_Work to do_
1) In the post about a student's notes on a Moby Dick documentary, what three parts does the teacher name in describing the message on the back of those notes?
2) In the post about a student's notes on a Moby Dick documentary, what reason does the student's letter give for classmates being either intrigued or completely indifferent?
3) Continue the student's letter in the post about notes on a Moby Dick documentary, starting after its final sentence.

Student Notes, pt. 3

A few months ago a class took notes on a documentary about Moby Dick. One student turned in her notes with a message to me on the back. Part lament about her peers, part motivation directly to me, part celebration of the material we were studying, it’s that last part especially that makes me love this little letter.

Here it is, if you can’t read the text in the picture.

Looking around at students in this classroom, this regular, non-honors or AP classroom…I see some of the smartest people I have ever met, people who are witty and are charmed by life, but are not paying attention. They are either entrigued [sic] or completely indifferent, either way it’s because they are not encouraged. They see this book and they see a story about a whale, not a journey or the fight for truth; they have the potential, it’s all there, but no one asks them to care, they ask for completion, for quantity, to get things done. They are exhausted by the idea of looking deeper.

_Dataset content_
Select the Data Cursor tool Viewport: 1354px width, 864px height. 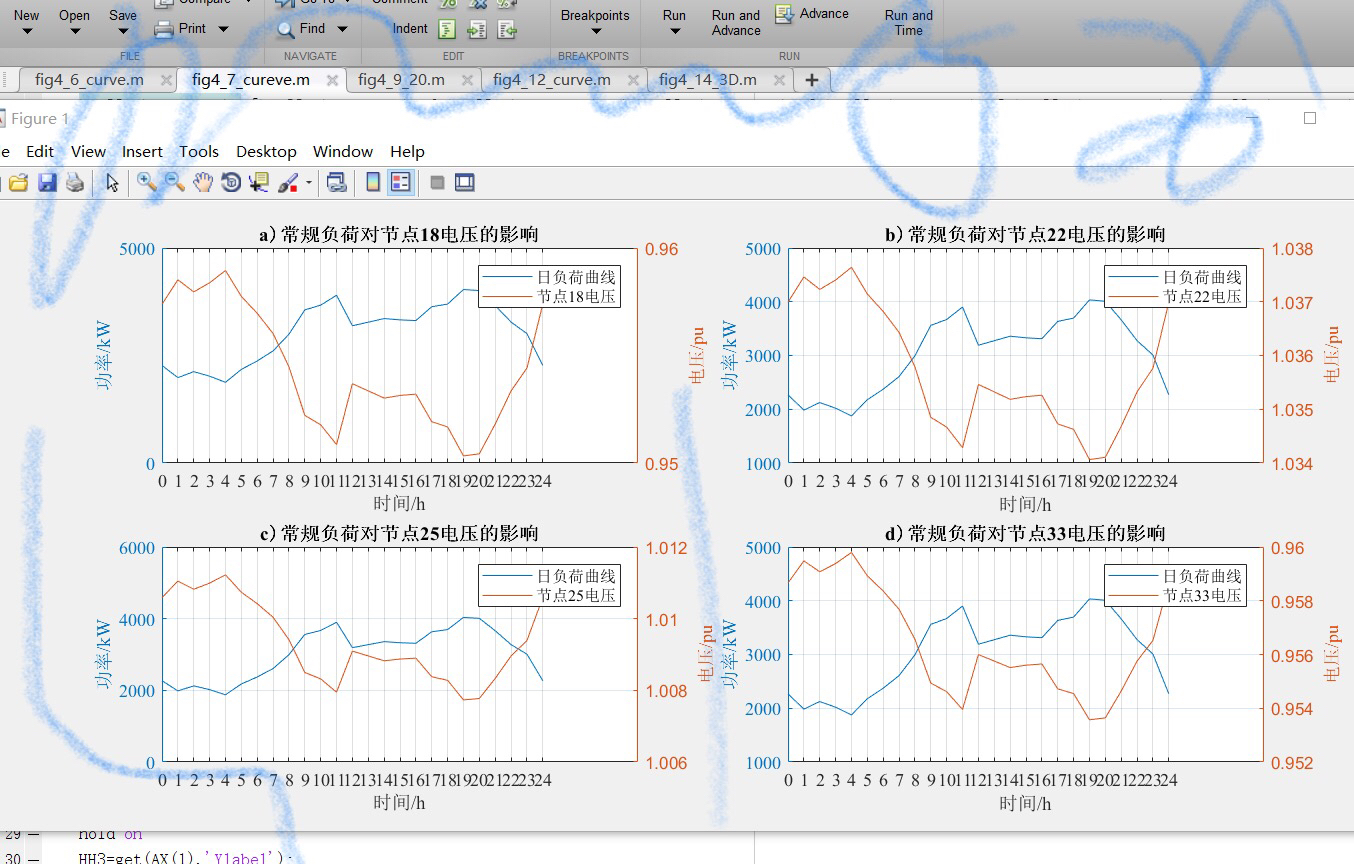point(257,183)
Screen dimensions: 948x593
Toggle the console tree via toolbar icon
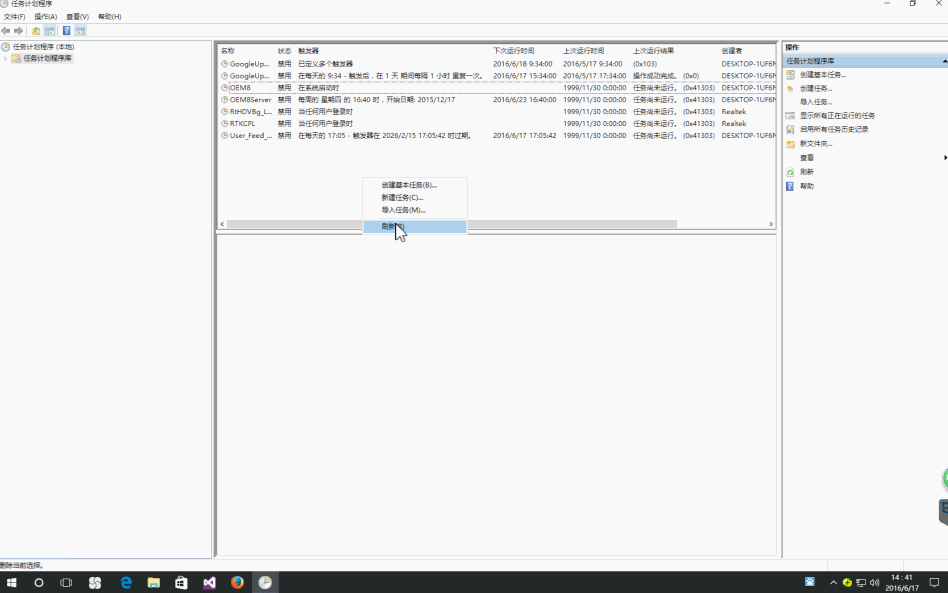coord(50,31)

_The responses_
1)
- A lament about her peers
- Motivation directly to the teacher
- A celebration of the material the class was studying

2) The letter says that either way it's because they are not encouraged. No one asks them to care. Instead, they are asked for completion, quantity and getting things done.

3)
I see these students, full of wonder overshadowed by lack of will, then I see straight up uninterested, boring students who do the absolute minimum, sometimes less, and they are dumb. They don’t think about anything. They don’t think about any of this stuff. It doesn’t interest them. Instead, they are laughing loudly on purpose (for attention of course, to distract everyone else from the philosophy unfolding in front of them because it’s about them, and they like it that way).

Mr. Huston, don’t sell this stuff short, it’s exciting, it’s not uninteresting just because few people believe it is, this is important and wonderful.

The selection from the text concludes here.